We considered transcripts associated with T2D/GT SNPs in muscle. We identified a single cis eQTL rs1635852, a proxy (r2 = 0.965) for the T2D-associated SNP rs864745, that was intronic in JAZF1 and associated with the expression of the gene (p = 1.08 × 10−5). However, JAZF1 was not significantly associated (p > 0.05) with insulin sensitivity. Notably, this same SNP was associated with several transcripts in trans, including PRPF19 (MIM 608330) (p = 2.4 × 10−5), a gene involved in transcriptional regulation in the development of the endocrine pancreas.32 Such widespread effects on transcription may be mediated through the actions of JAZF1, reported to be a transcriptional repressor. Transcript levels of MRPS6 (MIM 611973) and CHMP1A (MIM 164010) (both of which were trans associated with the same T2D SNP rs7034200, p = 8.03 × 10−5 and p = 3.71 × 10−5, respectively) differed significantly between insulin-sensitive and insulin-resistant individuals. Table S4 provides the full list of muscle transcripts that were associated with established T2D/GT SNPs and were differentially expressed between insulin-sensitive and insulin-resistant individuals.

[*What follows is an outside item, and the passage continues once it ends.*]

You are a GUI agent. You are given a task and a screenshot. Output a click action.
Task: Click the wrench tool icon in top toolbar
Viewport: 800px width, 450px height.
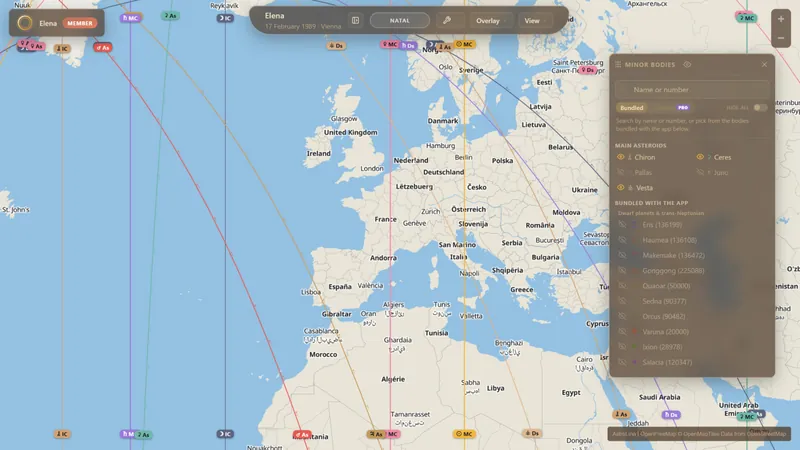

For transcripts associated with T2D/GT SNPs in adipose, the results were similar. The SNP rs13081389 was significantly (Bonferroni) associated (p = 3.8 × 10−8) with SYN2 transcript levels 66 kb away; however, SYN2 was not associated with insulin sensitivity. Similarly, SNP rs4712523 was nominally associated (p = 2.45 × 10−4, in cis) with CDKAL1 (MIM 611259); transcript levels, however, did not differ between insulin-sensitive and insulin-resistant individuals. No additional cis-associated transcripts were found. In contrast, we found 20 transcripts that were trans associated with T2D/GT SNPs and significantly associated with insulin sensitivity. Table S5 contains the full list of adipose transcripts that were associated with replicated T2D/GT SNPs and were differentially expressed between insulin-sensitive and insulin-resistant individuals.

Taken together, these initial findings raised the hypothesis that replicated T2D/GT SNPs as putative eQTLs functioned in trans to alter the expression of transcripts that differed between insulin-sensitive and insulin-resistant individuals. Because these findings appeared to hold when we considered transcripts associated with T2D/GT SNPs at various thresholds (p < 10−3 and p < 10−4)—although, as expected given our sample size, using a more stringent definition reduced their absolute numbers—we sought to assess the significance of this overlap between transcripts associated with established T2D/GT SNPs and transcripts differentially expressed between insulin-sensitive and insulin-resistant individuals.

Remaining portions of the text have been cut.